The Department’s Office of Federal Grants Management is currently overseeing 65 projects, according to Encarnacion’s testimony. These grants total $70.6 million. Core grants make up $22 million of that, while $36.3 million is for COVID-19 grants. The rest of the federal grants include $6.2 million in a federal Special Supplemental Nutrition Program for Women, Infants, and Children infrastructure grant and $6.1 million in one-time grants.
Forty-six percent or $11.7 million of the General Fund request goes to personnel. Another $5.2 million goes to fringe benefits, from Social Security taxes to pension contributions. The department has 367 funded positions; 215 general fund positions and 152 federally funded positions; 181 employees in St. Thomas/St. John District and 186 in the St. Croix District.
Sen. Javan E. James questioned Encarnacion about what was being done to help the homeless who have behavior problems.
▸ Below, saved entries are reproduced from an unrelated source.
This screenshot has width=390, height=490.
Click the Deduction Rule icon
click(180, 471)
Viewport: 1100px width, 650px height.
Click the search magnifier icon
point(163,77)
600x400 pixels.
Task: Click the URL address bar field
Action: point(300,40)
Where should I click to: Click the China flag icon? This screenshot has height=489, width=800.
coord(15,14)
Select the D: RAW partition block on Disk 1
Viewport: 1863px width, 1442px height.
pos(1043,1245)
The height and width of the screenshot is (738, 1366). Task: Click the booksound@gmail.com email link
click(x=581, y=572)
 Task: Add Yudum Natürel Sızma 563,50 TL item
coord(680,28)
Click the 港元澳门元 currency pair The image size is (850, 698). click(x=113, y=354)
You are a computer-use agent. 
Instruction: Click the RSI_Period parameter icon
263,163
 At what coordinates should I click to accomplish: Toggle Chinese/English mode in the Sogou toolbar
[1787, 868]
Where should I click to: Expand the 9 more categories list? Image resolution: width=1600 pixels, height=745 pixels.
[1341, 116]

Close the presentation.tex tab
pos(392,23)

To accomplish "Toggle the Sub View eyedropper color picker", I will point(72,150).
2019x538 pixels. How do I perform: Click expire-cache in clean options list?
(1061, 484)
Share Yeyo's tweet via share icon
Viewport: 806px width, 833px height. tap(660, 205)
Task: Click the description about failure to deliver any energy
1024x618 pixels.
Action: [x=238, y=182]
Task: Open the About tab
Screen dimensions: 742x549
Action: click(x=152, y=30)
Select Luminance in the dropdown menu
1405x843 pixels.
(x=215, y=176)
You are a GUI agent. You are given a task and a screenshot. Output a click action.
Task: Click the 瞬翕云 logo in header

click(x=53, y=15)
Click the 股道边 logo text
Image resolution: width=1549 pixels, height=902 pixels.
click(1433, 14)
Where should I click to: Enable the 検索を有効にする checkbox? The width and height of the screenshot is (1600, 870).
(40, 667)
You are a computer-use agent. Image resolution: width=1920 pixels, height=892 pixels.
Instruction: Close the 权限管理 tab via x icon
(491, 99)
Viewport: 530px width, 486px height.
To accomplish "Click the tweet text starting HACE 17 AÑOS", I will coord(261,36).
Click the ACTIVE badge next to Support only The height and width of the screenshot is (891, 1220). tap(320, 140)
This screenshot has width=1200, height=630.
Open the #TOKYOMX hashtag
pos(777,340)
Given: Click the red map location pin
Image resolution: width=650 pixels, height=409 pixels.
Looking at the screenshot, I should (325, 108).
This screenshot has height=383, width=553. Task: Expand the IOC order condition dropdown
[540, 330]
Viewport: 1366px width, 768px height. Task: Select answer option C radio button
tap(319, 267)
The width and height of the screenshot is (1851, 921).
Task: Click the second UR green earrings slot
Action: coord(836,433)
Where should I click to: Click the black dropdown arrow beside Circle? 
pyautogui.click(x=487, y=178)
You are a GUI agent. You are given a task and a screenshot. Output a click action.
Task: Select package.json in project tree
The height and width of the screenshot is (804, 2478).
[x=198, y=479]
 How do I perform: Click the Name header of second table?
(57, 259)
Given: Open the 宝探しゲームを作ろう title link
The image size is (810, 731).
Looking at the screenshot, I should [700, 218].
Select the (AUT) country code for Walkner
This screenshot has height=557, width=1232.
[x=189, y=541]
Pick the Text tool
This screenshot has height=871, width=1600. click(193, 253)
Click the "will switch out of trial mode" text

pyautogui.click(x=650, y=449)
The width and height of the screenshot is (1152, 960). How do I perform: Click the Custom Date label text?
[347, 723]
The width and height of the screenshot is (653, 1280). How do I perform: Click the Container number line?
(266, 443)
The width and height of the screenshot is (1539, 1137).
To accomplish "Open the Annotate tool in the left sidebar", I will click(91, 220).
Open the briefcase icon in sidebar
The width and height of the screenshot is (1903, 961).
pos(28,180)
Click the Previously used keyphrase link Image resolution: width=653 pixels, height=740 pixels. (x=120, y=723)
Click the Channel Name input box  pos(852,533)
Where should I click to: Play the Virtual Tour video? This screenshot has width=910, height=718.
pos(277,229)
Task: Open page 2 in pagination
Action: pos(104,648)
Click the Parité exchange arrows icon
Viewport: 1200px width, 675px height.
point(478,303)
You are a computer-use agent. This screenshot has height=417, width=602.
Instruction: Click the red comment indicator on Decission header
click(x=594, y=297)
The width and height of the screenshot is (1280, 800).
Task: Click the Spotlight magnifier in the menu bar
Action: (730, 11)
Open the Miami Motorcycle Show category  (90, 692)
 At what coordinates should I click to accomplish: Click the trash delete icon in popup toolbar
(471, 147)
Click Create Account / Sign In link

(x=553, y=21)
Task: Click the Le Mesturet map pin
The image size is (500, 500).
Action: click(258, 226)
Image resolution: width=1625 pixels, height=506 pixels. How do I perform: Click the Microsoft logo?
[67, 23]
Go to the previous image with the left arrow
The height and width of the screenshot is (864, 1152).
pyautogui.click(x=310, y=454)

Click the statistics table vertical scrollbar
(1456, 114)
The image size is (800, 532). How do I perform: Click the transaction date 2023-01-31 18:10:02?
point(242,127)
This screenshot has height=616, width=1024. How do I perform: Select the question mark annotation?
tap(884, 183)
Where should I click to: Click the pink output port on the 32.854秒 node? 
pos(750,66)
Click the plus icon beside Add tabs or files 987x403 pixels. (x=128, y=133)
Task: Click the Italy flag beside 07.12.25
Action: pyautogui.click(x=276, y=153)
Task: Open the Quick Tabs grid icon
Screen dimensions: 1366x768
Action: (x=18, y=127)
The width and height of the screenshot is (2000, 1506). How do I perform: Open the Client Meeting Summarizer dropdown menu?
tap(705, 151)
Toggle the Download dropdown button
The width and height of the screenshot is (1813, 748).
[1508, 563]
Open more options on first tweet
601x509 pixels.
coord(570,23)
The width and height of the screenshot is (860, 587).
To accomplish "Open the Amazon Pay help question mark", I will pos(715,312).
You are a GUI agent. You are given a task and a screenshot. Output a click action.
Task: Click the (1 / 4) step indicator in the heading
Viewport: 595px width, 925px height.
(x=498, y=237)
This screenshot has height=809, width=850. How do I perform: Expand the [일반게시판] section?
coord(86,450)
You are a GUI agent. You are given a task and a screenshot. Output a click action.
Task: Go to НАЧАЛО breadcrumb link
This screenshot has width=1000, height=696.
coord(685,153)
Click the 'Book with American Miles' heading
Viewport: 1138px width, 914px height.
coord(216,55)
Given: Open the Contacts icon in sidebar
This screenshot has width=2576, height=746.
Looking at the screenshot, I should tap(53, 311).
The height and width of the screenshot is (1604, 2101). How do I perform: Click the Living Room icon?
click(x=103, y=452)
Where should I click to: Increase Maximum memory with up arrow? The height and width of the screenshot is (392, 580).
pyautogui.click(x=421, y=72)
He said he saw a former classmate of his standing in the street “naked as the day he was born.” He said there were community members who needed help.
Sen. Kurt Vialet echoed his concern. He said the Senate had funded the purchase of a van by the Health Department so it could reach out to the homeless.
Encarnacion said just putting some people in a home did not resolve their problem. Several senators raised concerns about how much it was costing the territory to house residents who had behavior problems on the continent. Sen. Carla Joseph said she calculated that the department was paying $233,000 annually for each person housed off-island. Encarnacion said 35 residents with behavior problems were being housed in the States.
Senators also wanted to know about the government land on St. Croix that formerly held a detention center deeded in 2016 to the Department of Health for a future mental health facility. Encarnacion testified that the building in Anna’s Hope could not be made into a home for unstable individuals. She said it would have to be demolished and a new facility built.
Vialet, who engineered the 2016 land transfer, asked if something could be done sooner, noting that demolishing the building and erecting a new facility “sounded like five or six years out.” Sen. Novelle Francis said discussions were ongoing concerning a site in Golden Grove.
Sen. Donna Frett-Gregory wanted to know what was going on with the Charles Harwood building in Little Princess. Encarnacion said it was to be demolished and a public meeting was to be held this Saturday from 2 to 4 p.m. to inform neighbors how that demolishing might affect them.
Encarnacion, who did not read her complete written testimony, leaving out the pages referring to capital projects, said her department was working with the Association of State and Territorial Health Officials to complete a Strategic Plan, a Comprehensive Health Needs Assessment, and our Community Health Improvement Plan.
The written testimony said, “Contracts for the hurricane rebuild projects for Knud Hansen, St. Thomas WIC building, and the Frederiksted WIC clinic have been awarded and construction is expected to begin later this year.”
Other senators attending the meeting were Marvin Blyden, Dwayne DeGraff, and Kenneth Gittens.